Chan wook-Park ve Kim ki-Duk gibi yönetmenlerle anılan ve Güney Kore sinemasının en önemli üç yönetmeninden biri sayılan 1969 doğumlu Güney Koreli yönetmen Joon-ho Bong’un “Etnik kökenleri ve sınırları aşan” bir film olarak tanımladığı ve anlatmak istediğine ulaştığını söylediği Okja filminin festivalde internet yapımı mı, televizyon filmi mi yoksa bir sinema filmi mi diye tartışmalara yol açması da oldukça ironik. Çünkü Okja her şeyden önce formatı, biçimi ve gösterildiği mecradan ziyade anlatmak istediği, oyunculuk performansı veya sinematografisiyle değerlendirilmesi gereken bir film.
Netflix’in 50 Milyon dolar bütçeyle başarılı bir CGI tasarımı sunduğu ve şimdiye kadar yaptığı en iyi yapımlardan biri olan Okja, alışık olduğumuz kalıpların biraz dışında, kendi stilini yaratmış bir film. Yönetmenin daha önce de kendi yazıp yönettiği Snowpiercer (2013) filminde gördüğümüz sinematografinin tadını bu filmde de yakalıyoruz. Sınıflı toplumların acımasız hiyerarşisini, tren vagonlarında fraksiyonlara bölerek anlattığı Snowpiercer filminin ardından yeni liberal politikaların iki yüzlülüğünü, medya aldatıcılığını ve küresel şirketlerin acımasız tavrını bu sefer hayvan hakları üzerinden, biraz da mizahi bir üslupla aktarmayı seçmiş. Üstelik oldukça objektif bir bakışla, iyi ve kötü organizasyonları olduğu gibi sergilemek gibi bir tutum da izlemiş.

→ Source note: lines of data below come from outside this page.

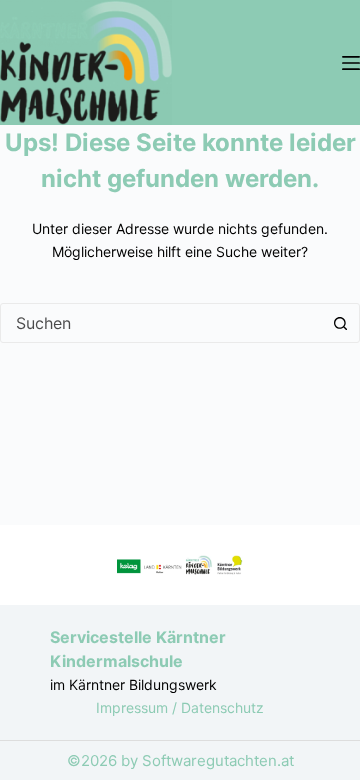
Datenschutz (222, 707)
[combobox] (161, 323)
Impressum (134, 707)
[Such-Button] (340, 323)
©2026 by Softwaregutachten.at (180, 760)
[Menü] (351, 63)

Medyanın manipülatif tavrını daha film başlarken bizlere aktarıyor Okja. Film, Mirando şirketinin yıllarca kuruttuğu dereler, ürettiği GDO’lu yiyecekler ve zehirli atıklarının yeni varis Lucy Mirando (Tilda Swinton) ile düzeleceğini müjdeleyerek açılıyor. Lucy, geçmişe dönük kötü belleği, şirketin kurucusu olan dedesini hatta eski ceo ikiz kız kardeşi Nancy Mirando’yu (Tilda Swinton) yererek, onların yaptığı kötülükleri ifşa ediyor herkesin ve medyanın önünde. Günümüz medyasının önce günah keçisi yaratıp, sonra da tüm suçları kabul eden, itirafından dolayı sempati duyacağımız “kurtarıcı ve bizden birisi” olarak görüp sonra da aklayacağımız kişi tasviri, arkada dönen görsel desteklerle harika bir şekilde servis ediliyor. 10 yıl sonra piyasaya çıkacağı vaad edilen organik ve GDO’suz domuz fikri medyanın yönlendirici etkisi, ünlü yüzlerle ılımlı birliktelikler ile tüketici belleğinden kötü imajın silinmesi de bu ve devam eden sahnelerde görülebiliyor. Bir orkestra şefi gibi kalabalık önünde yapılan konuşmaların yönetilmesi filmin medyaya yönelik getirdiği eleştiri ve medyatik hayvan dostu Dr. Johnny’nin (Jake Gyllenhall) gerektiği kadar kullanımı, ikircikli karakter özelliği ve işi bittiğinde “tüketilen ünlü” olarak yer alması da anlaşılır oluyor. Bu durum yeni medya eleştirisinin yönetmen açısından tutarlı bir aktarımı olurken, oyunculuk yönelimi açısından tek boyutlu kalıyor. Bu anlamda Tilda Swinton’ın yarattığı karikatürize karakter Snowpiercer’da olduğu gibi yine tutarlı olurken Jake Gyllenhall’ın performansı demode bir sulu komedi hissi yaratıyor.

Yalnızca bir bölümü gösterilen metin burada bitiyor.